=== PROVIDED ENTRIES ===
################

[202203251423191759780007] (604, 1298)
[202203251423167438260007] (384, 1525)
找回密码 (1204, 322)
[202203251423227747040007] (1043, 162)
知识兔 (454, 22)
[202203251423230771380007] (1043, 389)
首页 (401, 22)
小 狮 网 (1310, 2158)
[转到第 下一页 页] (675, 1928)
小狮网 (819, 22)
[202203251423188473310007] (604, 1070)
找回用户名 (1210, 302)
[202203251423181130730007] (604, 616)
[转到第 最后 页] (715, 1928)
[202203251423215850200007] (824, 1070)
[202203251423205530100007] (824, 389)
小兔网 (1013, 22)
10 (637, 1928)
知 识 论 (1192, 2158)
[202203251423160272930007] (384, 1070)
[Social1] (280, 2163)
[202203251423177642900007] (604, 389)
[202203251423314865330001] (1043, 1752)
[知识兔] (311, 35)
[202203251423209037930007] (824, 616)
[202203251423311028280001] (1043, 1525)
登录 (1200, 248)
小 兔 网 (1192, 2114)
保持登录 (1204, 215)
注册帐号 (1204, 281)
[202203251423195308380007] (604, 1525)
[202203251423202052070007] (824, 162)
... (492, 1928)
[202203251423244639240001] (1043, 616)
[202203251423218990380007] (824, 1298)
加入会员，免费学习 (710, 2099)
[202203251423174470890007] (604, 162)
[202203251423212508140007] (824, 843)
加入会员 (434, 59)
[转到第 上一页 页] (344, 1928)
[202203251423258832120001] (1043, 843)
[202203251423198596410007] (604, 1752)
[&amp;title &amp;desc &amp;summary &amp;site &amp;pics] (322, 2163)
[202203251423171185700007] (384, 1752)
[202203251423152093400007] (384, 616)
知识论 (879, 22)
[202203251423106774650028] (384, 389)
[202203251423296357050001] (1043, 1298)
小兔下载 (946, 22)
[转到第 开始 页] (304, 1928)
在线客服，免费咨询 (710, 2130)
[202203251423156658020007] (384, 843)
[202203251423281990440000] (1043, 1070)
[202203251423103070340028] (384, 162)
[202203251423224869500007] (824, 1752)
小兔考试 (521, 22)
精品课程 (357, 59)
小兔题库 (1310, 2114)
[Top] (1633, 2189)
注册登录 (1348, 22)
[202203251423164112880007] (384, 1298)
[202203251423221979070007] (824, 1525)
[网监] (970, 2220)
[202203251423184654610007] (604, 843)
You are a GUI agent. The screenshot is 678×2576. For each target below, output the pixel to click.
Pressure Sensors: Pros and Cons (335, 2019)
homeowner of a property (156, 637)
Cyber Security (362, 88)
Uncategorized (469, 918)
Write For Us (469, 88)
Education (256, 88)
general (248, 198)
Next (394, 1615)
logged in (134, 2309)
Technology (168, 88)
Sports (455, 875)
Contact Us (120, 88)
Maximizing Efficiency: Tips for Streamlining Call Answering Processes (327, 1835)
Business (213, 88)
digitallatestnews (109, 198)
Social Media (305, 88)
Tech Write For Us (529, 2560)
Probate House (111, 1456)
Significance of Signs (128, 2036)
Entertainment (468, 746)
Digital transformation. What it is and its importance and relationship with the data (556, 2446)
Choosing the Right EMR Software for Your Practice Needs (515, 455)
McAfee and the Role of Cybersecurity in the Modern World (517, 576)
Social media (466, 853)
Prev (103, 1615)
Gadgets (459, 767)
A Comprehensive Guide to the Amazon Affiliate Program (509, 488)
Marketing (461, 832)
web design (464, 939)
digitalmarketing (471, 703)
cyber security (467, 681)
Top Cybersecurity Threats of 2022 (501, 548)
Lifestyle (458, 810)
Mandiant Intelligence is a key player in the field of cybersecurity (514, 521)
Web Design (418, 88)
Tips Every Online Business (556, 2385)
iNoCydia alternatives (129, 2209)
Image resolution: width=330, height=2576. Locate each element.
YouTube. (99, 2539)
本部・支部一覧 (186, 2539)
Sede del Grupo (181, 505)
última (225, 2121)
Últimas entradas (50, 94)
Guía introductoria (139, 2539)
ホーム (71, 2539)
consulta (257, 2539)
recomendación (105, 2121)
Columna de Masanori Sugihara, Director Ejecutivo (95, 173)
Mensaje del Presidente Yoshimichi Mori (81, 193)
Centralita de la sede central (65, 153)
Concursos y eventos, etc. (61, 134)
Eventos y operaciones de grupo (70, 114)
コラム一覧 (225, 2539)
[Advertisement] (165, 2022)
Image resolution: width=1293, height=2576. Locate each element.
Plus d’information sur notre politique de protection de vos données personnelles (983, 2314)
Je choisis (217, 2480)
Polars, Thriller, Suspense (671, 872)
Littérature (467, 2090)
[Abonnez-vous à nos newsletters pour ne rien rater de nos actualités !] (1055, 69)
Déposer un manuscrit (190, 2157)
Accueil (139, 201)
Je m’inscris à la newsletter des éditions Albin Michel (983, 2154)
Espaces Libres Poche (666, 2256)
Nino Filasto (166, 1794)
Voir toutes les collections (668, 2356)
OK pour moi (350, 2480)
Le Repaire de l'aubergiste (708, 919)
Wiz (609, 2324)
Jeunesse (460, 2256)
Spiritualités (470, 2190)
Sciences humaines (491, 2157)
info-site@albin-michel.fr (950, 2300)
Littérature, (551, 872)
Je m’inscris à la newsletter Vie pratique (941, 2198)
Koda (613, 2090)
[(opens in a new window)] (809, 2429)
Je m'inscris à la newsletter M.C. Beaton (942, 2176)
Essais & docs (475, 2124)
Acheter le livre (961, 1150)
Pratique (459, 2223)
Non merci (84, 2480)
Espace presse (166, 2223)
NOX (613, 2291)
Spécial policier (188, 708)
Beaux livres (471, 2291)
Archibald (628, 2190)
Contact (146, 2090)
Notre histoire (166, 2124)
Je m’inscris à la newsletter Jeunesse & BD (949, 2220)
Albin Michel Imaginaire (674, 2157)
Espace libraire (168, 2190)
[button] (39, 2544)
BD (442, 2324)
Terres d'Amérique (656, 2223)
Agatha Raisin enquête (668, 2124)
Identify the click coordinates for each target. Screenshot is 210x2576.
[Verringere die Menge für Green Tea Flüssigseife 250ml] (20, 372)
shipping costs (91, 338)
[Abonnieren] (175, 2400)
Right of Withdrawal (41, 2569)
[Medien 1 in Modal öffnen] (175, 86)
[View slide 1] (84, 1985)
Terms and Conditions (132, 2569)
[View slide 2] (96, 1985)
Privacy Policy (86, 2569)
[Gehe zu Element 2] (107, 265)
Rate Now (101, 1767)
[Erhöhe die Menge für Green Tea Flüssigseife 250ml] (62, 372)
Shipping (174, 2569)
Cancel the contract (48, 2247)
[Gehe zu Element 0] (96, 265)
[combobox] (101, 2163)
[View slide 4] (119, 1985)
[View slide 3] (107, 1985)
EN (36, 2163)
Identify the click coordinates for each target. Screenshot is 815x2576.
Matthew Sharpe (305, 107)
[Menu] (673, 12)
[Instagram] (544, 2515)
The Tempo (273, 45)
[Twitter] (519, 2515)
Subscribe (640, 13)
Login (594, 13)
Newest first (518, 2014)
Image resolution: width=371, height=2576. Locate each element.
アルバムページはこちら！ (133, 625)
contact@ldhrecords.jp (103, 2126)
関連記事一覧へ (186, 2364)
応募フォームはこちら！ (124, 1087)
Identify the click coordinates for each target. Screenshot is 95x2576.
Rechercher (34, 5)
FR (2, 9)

################

=== TASK TO CARRY OUT ===
Quote every line from the beginning of the entries up to and including the line that contains "登录 (1200, 248)".

=== WRITTEN RESPONSE ===
[202203251423191759780007] (604, 1298)
[202203251423167438260007] (384, 1525)
找回密码 (1204, 322)
[202203251423227747040007] (1043, 162)
知识兔 (454, 22)
[202203251423230771380007] (1043, 389)
首页 (401, 22)
小 狮 网 (1310, 2158)
[转到第 下一页 页] (675, 1928)
小狮网 (819, 22)
[202203251423188473310007] (604, 1070)
找回用户名 (1210, 302)
[202203251423181130730007] (604, 616)
[转到第 最后 页] (715, 1928)
[202203251423215850200007] (824, 1070)
[202203251423205530100007] (824, 389)
小兔网 (1013, 22)
10 (637, 1928)
知 识 论 (1192, 2158)
[202203251423160272930007] (384, 1070)
[Social1] (280, 2163)
[202203251423177642900007] (604, 389)
[202203251423314865330001] (1043, 1752)
[知识兔] (311, 35)
[202203251423209037930007] (824, 616)
[202203251423311028280001] (1043, 1525)
登录 (1200, 248)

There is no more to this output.